SET EXERCISE: Copy down each of the following lines word for word.

THE INPUT:
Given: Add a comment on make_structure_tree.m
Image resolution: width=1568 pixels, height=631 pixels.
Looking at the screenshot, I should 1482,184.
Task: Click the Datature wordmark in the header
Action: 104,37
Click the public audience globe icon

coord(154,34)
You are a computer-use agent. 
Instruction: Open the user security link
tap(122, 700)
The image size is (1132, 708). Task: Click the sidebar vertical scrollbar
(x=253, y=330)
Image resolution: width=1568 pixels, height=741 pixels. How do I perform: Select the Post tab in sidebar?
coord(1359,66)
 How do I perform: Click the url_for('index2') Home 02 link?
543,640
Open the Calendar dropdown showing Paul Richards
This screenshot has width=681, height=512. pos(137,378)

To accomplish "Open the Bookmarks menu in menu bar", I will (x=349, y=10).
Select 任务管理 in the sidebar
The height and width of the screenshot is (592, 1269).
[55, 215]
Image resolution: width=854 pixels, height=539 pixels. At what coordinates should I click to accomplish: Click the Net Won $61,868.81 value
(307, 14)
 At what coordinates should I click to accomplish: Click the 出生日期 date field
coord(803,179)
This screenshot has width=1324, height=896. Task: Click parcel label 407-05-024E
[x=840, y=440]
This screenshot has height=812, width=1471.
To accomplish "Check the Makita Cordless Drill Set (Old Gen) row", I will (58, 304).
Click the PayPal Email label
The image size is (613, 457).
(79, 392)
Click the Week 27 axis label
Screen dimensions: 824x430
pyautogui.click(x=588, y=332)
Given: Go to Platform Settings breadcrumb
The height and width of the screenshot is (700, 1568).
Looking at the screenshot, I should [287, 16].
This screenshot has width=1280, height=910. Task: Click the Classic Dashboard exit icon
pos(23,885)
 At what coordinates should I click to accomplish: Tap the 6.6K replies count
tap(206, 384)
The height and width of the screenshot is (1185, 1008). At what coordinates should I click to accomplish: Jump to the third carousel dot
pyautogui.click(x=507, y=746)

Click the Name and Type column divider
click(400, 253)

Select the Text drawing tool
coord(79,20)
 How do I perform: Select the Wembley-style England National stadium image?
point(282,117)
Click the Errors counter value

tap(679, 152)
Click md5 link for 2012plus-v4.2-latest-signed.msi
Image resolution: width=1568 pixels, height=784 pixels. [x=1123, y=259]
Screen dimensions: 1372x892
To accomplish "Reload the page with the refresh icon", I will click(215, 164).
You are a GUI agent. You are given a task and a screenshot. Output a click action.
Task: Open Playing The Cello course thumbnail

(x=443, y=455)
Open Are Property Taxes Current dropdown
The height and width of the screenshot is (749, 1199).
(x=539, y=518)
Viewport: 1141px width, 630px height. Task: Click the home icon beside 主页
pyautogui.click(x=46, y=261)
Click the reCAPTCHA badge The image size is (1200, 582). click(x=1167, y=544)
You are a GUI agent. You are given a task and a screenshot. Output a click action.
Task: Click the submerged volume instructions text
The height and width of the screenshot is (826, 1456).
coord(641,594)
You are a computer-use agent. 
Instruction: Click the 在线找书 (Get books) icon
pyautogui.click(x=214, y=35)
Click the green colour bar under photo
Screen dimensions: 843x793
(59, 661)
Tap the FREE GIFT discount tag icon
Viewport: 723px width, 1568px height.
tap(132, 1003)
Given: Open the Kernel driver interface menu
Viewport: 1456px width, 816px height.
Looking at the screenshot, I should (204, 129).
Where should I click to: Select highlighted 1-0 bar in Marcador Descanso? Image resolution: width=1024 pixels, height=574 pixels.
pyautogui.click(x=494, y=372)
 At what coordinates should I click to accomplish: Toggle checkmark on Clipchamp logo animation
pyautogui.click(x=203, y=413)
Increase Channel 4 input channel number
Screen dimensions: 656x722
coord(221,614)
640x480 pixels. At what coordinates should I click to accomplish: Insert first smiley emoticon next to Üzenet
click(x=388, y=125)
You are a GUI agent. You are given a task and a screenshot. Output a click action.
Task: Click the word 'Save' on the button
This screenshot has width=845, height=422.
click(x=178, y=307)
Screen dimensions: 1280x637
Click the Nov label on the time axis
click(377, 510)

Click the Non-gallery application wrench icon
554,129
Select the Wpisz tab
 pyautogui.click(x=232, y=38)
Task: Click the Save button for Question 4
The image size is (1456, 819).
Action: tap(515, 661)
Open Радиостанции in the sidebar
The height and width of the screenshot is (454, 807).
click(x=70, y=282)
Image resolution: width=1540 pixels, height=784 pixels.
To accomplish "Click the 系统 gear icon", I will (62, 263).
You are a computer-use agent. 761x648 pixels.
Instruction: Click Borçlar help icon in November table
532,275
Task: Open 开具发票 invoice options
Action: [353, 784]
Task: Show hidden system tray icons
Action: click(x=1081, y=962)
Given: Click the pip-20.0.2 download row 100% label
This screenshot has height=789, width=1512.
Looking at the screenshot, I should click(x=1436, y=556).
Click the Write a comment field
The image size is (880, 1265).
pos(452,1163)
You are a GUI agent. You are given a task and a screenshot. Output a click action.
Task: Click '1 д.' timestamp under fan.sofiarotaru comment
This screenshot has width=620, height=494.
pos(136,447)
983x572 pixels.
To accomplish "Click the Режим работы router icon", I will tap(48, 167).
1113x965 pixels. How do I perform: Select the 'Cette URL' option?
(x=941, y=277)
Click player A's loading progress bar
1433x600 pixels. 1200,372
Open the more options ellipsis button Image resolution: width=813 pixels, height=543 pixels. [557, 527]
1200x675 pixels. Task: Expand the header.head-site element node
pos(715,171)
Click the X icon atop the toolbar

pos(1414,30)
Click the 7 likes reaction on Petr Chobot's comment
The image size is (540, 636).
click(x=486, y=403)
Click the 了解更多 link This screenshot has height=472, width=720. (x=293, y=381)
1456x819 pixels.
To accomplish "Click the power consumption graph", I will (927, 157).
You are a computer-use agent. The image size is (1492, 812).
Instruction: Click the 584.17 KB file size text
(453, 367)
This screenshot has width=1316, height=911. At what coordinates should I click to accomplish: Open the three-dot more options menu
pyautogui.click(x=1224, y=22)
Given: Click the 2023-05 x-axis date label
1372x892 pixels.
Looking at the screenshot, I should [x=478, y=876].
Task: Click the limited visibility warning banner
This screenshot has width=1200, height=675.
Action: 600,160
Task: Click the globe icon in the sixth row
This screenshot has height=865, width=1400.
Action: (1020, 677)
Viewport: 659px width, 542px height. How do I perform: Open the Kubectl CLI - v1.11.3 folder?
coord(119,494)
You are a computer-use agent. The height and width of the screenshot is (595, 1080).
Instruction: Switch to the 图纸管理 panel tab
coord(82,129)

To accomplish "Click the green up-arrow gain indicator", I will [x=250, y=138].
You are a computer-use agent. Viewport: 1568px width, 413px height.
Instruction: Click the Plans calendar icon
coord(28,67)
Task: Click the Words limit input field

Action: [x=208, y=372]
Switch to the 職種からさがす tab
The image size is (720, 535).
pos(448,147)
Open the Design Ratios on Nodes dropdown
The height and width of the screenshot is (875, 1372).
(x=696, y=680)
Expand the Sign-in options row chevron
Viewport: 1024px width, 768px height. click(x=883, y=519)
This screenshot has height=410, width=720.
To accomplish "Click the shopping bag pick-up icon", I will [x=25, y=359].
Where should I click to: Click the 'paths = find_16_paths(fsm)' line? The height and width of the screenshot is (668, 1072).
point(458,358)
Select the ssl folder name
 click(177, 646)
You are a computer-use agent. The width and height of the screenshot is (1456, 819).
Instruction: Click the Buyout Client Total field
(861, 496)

SOLUTION TO THE EXERCISE:
Given: Add a comment on make_structure_tree.m
Image resolution: width=1568 pixels, height=631 pixels.
Looking at the screenshot, I should 1482,184.
Task: Click the Datature wordmark in the header
Action: 104,37
Click the public audience globe icon

coord(154,34)
You are a computer-use agent. 
Instruction: Open the user security link
tap(122, 700)
The image size is (1132, 708). Task: Click the sidebar vertical scrollbar
(x=253, y=330)
Image resolution: width=1568 pixels, height=741 pixels. How do I perform: Select the Post tab in sidebar?
coord(1359,66)
 How do I perform: Click the url_for('index2') Home 02 link?
543,640
Open the Calendar dropdown showing Paul Richards
This screenshot has width=681, height=512. pos(137,378)

To accomplish "Open the Bookmarks menu in menu bar", I will (x=349, y=10).
Select 任务管理 in the sidebar
The height and width of the screenshot is (592, 1269).
[55, 215]
Image resolution: width=854 pixels, height=539 pixels. At what coordinates should I click to accomplish: Click the Net Won $61,868.81 value
(307, 14)
 At what coordinates should I click to accomplish: Click the 出生日期 date field
coord(803,179)
This screenshot has width=1324, height=896. Task: Click parcel label 407-05-024E
[x=840, y=440]
This screenshot has height=812, width=1471.
To accomplish "Check the Makita Cordless Drill Set (Old Gen) row", I will (58, 304).
Click the PayPal Email label
The image size is (613, 457).
(79, 392)
Click the Week 27 axis label
Screen dimensions: 824x430
pyautogui.click(x=588, y=332)
Given: Go to Platform Settings breadcrumb
The height and width of the screenshot is (700, 1568).
Looking at the screenshot, I should [287, 16].
This screenshot has width=1280, height=910. Task: Click the Classic Dashboard exit icon
pos(23,885)
 At what coordinates should I click to accomplish: Tap the 6.6K replies count
tap(206, 384)
The height and width of the screenshot is (1185, 1008). At what coordinates should I click to accomplish: Jump to the third carousel dot
pyautogui.click(x=507, y=746)

Click the Name and Type column divider
click(400, 253)

Select the Text drawing tool
coord(79,20)
 How do I perform: Select the Wembley-style England National stadium image?
point(282,117)
Click the Errors counter value

tap(679, 152)
Click md5 link for 2012plus-v4.2-latest-signed.msi
Image resolution: width=1568 pixels, height=784 pixels. [x=1123, y=259]
Screen dimensions: 1372x892
To accomplish "Reload the page with the refresh icon", I will click(215, 164).
You are a GUI agent. You are given a task and a screenshot. Output a click action.
Task: Open Playing The Cello course thumbnail

(x=443, y=455)
Open Are Property Taxes Current dropdown
The height and width of the screenshot is (749, 1199).
(x=539, y=518)
Viewport: 1141px width, 630px height. Task: Click the home icon beside 主页
pyautogui.click(x=46, y=261)
Click the reCAPTCHA badge The image size is (1200, 582). click(x=1167, y=544)
You are a GUI agent. You are given a task and a screenshot. Output a click action.
Task: Click the submerged volume instructions text
The height and width of the screenshot is (826, 1456).
coord(641,594)
You are a computer-use agent. 
Instruction: Click the 在线找书 (Get books) icon
pyautogui.click(x=214, y=35)
Click the green colour bar under photo
Screen dimensions: 843x793
(59, 661)
Tap the FREE GIFT discount tag icon
Viewport: 723px width, 1568px height.
tap(132, 1003)
Given: Open the Kernel driver interface menu
Viewport: 1456px width, 816px height.
Looking at the screenshot, I should (204, 129).
Where should I click to: Select highlighted 1-0 bar in Marcador Descanso? Image resolution: width=1024 pixels, height=574 pixels.
pyautogui.click(x=494, y=372)
 At what coordinates should I click to accomplish: Toggle checkmark on Clipchamp logo animation
pyautogui.click(x=203, y=413)
Increase Channel 4 input channel number
Screen dimensions: 656x722
coord(221,614)
640x480 pixels. At what coordinates should I click to accomplish: Insert first smiley emoticon next to Üzenet
click(x=388, y=125)
You are a GUI agent. You are given a task and a screenshot. Output a click action.
Task: Click the word 'Save' on the button
This screenshot has width=845, height=422.
click(x=178, y=307)
Screen dimensions: 1280x637
Click the Nov label on the time axis
click(377, 510)

Click the Non-gallery application wrench icon
554,129
Select the Wpisz tab
 pyautogui.click(x=232, y=38)
Task: Click the Save button for Question 4
The image size is (1456, 819).
Action: tap(515, 661)
Open Радиостанции in the sidebar
The height and width of the screenshot is (454, 807).
click(x=70, y=282)
Image resolution: width=1540 pixels, height=784 pixels.
To accomplish "Click the 系统 gear icon", I will (62, 263).
You are a computer-use agent. 761x648 pixels.
Instruction: Click Borçlar help icon in November table
532,275
Task: Open 开具发票 invoice options
Action: [353, 784]
Task: Show hidden system tray icons
Action: click(x=1081, y=962)
Given: Click the pip-20.0.2 download row 100% label
This screenshot has height=789, width=1512.
Looking at the screenshot, I should click(x=1436, y=556).
Click the Write a comment field
The image size is (880, 1265).
pos(452,1163)
You are a GUI agent. You are given a task and a screenshot. Output a click action.
Task: Click '1 д.' timestamp under fan.sofiarotaru comment
This screenshot has width=620, height=494.
pos(136,447)
983x572 pixels.
To accomplish "Click the Режим работы router icon", I will tap(48, 167).
1113x965 pixels. How do I perform: Select the 'Cette URL' option?
(x=941, y=277)
Click player A's loading progress bar
1433x600 pixels. 1200,372
Open the more options ellipsis button Image resolution: width=813 pixels, height=543 pixels. [557, 527]
1200x675 pixels. Task: Expand the header.head-site element node
pos(715,171)
Click the X icon atop the toolbar

pos(1414,30)
Click the 7 likes reaction on Petr Chobot's comment
The image size is (540, 636).
click(x=486, y=403)
Click the 了解更多 link This screenshot has height=472, width=720. (x=293, y=381)
1456x819 pixels.
To accomplish "Click the power consumption graph", I will (927, 157).
You are a computer-use agent. The image size is (1492, 812).
Instruction: Click the 584.17 KB file size text
(453, 367)
This screenshot has width=1316, height=911. At what coordinates should I click to accomplish: Open the three-dot more options menu
pyautogui.click(x=1224, y=22)
Given: Click the 2023-05 x-axis date label
1372x892 pixels.
Looking at the screenshot, I should [x=478, y=876].
Task: Click the limited visibility warning banner
This screenshot has width=1200, height=675.
Action: 600,160
Task: Click the globe icon in the sixth row
This screenshot has height=865, width=1400.
Action: (1020, 677)
Viewport: 659px width, 542px height. How do I perform: Open the Kubectl CLI - v1.11.3 folder?
coord(119,494)
You are a computer-use agent. The height and width of the screenshot is (595, 1080).
Instruction: Switch to the 图纸管理 panel tab
coord(82,129)

To accomplish "Click the green up-arrow gain indicator", I will [x=250, y=138].
You are a computer-use agent. Viewport: 1568px width, 413px height.
Instruction: Click the Plans calendar icon
coord(28,67)
Task: Click the Words limit input field

Action: [x=208, y=372]
Switch to the 職種からさがす tab
The image size is (720, 535).
pos(448,147)
Open the Design Ratios on Nodes dropdown
The height and width of the screenshot is (875, 1372).
(x=696, y=680)
Expand the Sign-in options row chevron
Viewport: 1024px width, 768px height. click(x=883, y=519)
This screenshot has height=410, width=720.
To accomplish "Click the shopping bag pick-up icon", I will [x=25, y=359].
Where should I click to: Click the 'paths = find_16_paths(fsm)' line? The height and width of the screenshot is (668, 1072).
point(458,358)
Select the ssl folder name
 click(177, 646)
You are a computer-use agent. The width and height of the screenshot is (1456, 819).
Instruction: Click the Buyout Client Total field
(861, 496)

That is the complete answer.